LAISSEZ PASSER LE SAUVEUR DE MADIM !

Et aussitôt, les rues s’étaient ouvertes sous une vague de clameurs. Les civils, blêmes, sales, encore secoués par l’attaque, s’étaient pressés contre les murs. Leurs halos pâles frémissaient sous le passage de la procession. On leur avait dit que Michaël Fitzarch était arrivé. Mais le voir ainsi, porté par des géants hurlants, les bras en croix comme un prophète de la dernière heure, c’était autre chose.

C’est… c’est lui ?

Le Fitzarch ?

On dirait un oisillon dans une meute de griffons

Certains reculèrent, d’autres s’agenouillèrent. Mais la parade ne s’arrêtait pas. Elle serpentait à travers les niveaux de la cité, empruntant ponts suspendus, tunnels de verre, corridors de métal et balcons en surplomb. Par moments, les soldats s’arrêtaient pour frapper le sol de leurs bottes, chantant des refrains gutturaux et glorieux :

GUE-BOU-RAH ! GUE-BOU-RAH ! NOUS SOMMES LES MURAILLES DU VOLCAN !

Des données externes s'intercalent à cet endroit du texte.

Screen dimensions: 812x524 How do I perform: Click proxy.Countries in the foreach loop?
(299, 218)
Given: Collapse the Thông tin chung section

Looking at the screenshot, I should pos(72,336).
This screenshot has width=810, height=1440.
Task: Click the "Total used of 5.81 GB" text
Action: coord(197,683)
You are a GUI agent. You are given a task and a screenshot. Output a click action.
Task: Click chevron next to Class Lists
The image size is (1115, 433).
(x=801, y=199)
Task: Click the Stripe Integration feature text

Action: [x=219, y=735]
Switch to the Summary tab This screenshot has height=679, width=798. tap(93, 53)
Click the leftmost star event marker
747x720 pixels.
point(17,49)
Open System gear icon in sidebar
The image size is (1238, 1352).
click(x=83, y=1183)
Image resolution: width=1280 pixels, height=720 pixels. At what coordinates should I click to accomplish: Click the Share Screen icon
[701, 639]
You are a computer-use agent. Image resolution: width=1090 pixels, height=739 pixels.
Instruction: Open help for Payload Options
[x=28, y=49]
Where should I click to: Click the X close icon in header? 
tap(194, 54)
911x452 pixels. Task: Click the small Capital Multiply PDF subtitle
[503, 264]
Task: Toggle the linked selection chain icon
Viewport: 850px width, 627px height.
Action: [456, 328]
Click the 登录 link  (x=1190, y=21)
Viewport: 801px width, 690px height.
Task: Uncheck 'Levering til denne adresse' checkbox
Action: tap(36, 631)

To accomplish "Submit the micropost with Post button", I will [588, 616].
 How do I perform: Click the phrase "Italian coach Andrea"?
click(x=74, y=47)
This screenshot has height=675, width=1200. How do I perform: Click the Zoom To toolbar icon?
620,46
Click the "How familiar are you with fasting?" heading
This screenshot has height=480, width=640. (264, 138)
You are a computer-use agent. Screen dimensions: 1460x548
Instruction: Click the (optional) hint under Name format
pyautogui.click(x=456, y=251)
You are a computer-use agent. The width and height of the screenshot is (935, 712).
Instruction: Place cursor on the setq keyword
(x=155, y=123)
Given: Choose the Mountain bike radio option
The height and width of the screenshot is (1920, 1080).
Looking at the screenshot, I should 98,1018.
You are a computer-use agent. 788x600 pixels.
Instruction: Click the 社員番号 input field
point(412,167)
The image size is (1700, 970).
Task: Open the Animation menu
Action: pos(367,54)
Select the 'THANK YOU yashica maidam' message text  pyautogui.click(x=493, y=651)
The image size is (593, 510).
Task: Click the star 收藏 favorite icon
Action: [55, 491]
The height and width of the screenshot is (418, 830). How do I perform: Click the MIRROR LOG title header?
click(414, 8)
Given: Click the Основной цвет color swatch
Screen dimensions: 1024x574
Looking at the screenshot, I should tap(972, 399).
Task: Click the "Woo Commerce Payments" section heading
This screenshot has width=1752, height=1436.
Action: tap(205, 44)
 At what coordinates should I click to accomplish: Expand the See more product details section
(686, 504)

Des ophanim, els aussi emportés par la liesse, filmaient tout, diffusant la scène en direct sur le réseau EL. La gloire du Fitzarch faisait le tour du royaume, déclenchant des ovations jusque dans les hauteurs.Michaël, porté comme une relique vivante, ne savait plus où donner de la tête. El voyait les sourires, les larmes, la ferveur brute. Une gerbe de feu jaillit soudain dans le ciel, un signal, une acclamation. Des feux d’artifice improvisés, tirés par des canonniers sur leurs propres épaules, colorèrent la brume de Madim en une aurore artificielle, rouge, bleue et or. Et puis, d’un seul élan, les puissances tournèrent dans une avenue latérale, riant et criant :

AU QG ! AU QG ! AMBROISIE POUR TOUS !

Non mais attendez ! protesta Michaël, toujours tenu à bout de bras.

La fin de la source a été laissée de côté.